Howard Chu writes:
For backends that support the olcDbDirectory keyword, we should also define a write-only olcDbMkdir attribute. If it's provided when ldapadd'ing an olcDatabase entry, or when ldapmodifying, then its values are treated as pathnames that we will attempt to create before processing any other parts of the request. This attribute would not be persisted in the cn=config backing store, so it will only take effect on dynamic operations, not when reloading the config on a subsequent startup.
This sounds equivalent to a control, but in a more convenient format Which sounds good to me, but I think this should be visible from the attribute name and maybe OID arc. E.g. names starting with 'olcCtrl'.
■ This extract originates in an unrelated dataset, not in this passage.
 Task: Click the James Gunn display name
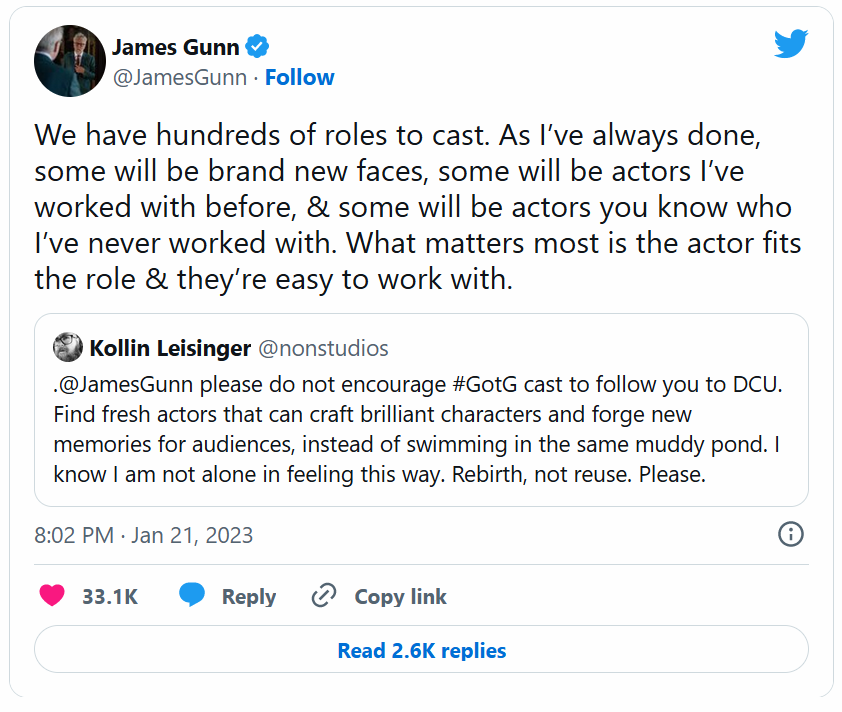click(175, 47)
I'm not quite sure why not persist it, however. auto-mkdir during a possibly failed attempt to load a config would be excessive, but the mkdirs could be delayed until the new database is opened.
Actually, there could be an ;openldap-ephemeral option which (if supported for an attribute+backend) would prevent it from being stored.
It may still be worthwhile to provide a global setting defining the filesystem locations that are allowed to be used. (Of course, anyone with back-config's rootdn credentials can set it to anything they want, anyway.)
Well, I still think that "of course" part would make more sense if it was reversed. A small metaconfig file outside slapd, which would be unavailable or read-only under cn=config. Though that doesn't preclude another meatconfig level which can be written via cn=config.